団地内建物の一括建替え決議と財産権保障

区分所有法70条は、一定の要件の下に、団地内建物の一括建替え決議を規定しています。ところが、この規定が憲法29条の財産権保障に反するとして争われた事件の最高裁判決が、平成21年4月23日に出されました(判例タイムズ1299号121頁)。

区分所有法の建替え決議や団地内建物の一括建替え決議は、特別多数決その他の要件を満たせば、少数の反対者があっても、建替えを進めることができるとするものです(詳細な要件等は条文をご参照ください)。
ところが、建替えに参加しない少数の反対者は、意思に反して建替えが強行され、権利侵害されるし、反対者の保護のための措置もとられていないなどとして、憲法29条の財産権保障の趣旨に反するのではないかという主張が、これまでも議論されることもありました。

区分所有法70条に限らず、同法上の建替え決議は、民法上の共有の原則(権利変更の場合には全員の同意を要する。民法251条)を変更するものですが、特別多数決の要求と、売渡請求による対価取得等により、財産権に対する合理的制約であるとして、これを是認する見解が多かったように思われます。
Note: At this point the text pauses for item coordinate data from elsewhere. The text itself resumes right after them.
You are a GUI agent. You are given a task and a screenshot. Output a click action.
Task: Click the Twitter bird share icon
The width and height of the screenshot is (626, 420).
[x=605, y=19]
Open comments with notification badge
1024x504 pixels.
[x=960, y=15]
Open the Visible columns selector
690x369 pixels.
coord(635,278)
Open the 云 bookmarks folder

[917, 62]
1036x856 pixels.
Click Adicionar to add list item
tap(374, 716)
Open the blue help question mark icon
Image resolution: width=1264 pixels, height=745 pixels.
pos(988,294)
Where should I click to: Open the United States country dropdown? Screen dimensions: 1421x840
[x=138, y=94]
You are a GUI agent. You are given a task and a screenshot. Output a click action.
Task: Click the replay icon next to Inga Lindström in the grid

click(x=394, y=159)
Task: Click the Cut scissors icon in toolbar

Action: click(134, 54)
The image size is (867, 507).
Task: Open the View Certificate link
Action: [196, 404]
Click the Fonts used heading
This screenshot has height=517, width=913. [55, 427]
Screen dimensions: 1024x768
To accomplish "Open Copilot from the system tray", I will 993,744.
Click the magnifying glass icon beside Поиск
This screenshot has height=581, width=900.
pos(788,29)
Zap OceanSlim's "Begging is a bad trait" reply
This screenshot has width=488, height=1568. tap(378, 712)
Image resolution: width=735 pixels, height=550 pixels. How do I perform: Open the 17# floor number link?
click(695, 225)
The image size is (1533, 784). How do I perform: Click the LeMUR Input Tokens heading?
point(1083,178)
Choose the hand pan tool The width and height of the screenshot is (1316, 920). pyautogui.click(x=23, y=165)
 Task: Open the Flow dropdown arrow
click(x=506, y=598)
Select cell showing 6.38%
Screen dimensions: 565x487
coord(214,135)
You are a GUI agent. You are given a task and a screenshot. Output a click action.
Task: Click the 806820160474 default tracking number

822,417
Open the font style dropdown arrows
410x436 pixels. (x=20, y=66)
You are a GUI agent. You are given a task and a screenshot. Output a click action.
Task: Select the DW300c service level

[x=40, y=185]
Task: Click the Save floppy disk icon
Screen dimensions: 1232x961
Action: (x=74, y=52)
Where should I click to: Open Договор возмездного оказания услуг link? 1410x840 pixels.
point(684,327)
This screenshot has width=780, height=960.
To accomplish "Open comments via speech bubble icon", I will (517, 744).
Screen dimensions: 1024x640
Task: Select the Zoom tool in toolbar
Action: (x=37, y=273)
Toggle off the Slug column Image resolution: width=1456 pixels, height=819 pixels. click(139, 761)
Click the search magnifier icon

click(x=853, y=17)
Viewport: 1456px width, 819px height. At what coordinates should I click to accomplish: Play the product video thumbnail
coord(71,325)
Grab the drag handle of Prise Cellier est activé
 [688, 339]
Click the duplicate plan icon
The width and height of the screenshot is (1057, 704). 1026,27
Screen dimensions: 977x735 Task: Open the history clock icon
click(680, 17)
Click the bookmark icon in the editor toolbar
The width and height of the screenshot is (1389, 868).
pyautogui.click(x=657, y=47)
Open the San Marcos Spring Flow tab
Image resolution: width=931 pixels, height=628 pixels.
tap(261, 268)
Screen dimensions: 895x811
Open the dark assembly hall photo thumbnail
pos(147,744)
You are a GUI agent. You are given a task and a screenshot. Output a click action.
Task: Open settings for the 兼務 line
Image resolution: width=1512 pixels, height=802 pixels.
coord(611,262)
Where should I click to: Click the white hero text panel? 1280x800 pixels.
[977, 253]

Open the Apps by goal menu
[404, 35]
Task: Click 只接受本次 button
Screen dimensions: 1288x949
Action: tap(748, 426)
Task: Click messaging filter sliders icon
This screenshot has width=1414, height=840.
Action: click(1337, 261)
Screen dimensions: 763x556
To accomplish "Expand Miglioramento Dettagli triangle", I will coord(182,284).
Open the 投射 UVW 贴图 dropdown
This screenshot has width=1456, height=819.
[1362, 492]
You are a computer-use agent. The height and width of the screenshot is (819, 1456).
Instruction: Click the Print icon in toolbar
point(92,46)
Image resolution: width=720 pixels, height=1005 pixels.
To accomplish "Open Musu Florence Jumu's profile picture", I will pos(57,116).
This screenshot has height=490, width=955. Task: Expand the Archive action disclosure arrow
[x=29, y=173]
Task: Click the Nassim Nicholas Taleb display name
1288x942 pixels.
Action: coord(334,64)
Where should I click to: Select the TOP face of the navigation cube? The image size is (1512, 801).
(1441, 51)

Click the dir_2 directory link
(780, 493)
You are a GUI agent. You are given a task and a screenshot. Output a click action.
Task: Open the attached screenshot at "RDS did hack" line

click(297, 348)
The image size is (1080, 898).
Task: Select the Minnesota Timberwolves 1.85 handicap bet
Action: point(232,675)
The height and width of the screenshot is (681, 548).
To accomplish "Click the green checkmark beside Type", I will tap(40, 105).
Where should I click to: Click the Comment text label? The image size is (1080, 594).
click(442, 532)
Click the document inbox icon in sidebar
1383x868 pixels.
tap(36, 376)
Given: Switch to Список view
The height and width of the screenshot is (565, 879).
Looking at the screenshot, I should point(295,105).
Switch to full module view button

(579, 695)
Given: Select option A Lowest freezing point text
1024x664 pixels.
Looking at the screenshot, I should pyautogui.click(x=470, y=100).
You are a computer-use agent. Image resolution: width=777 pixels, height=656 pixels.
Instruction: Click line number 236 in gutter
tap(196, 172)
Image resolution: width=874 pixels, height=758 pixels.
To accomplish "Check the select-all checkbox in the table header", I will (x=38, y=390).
本判決は、区分所有法70条の団地内建物の一括建替え決議の規定について、その規制の目的、必要性、内容、規制によって制限される財産権の種類、性質及び制限の程度等を比較考量して判断すれば、区分所有法70条は憲法29条に違反しないとしました。
たしかに、区分所有法における建替えの厳しい要件を見ると、反対者の財産権侵害に配慮した規定となっており、憲法29条に反しているとはいえないと思われます。多数派の建て替えの利益との調和をうまく図っているともいえます。

現在、各地において団地の老朽化により耐震性に問題がある建物も増加しており、建替えを進めるべき必要が高い建物も多く存在します。本判決は、こうした実務面からみても評価できるものです。実際、反対者たる不参加者には、区分所有権の買い取りにより、相応の対価(場合によっては相場以上)の支払いがなされ、また、代替建物の提供が行われることもあり、適正な法の運用により、不参加者への利益配慮が可能と思われます。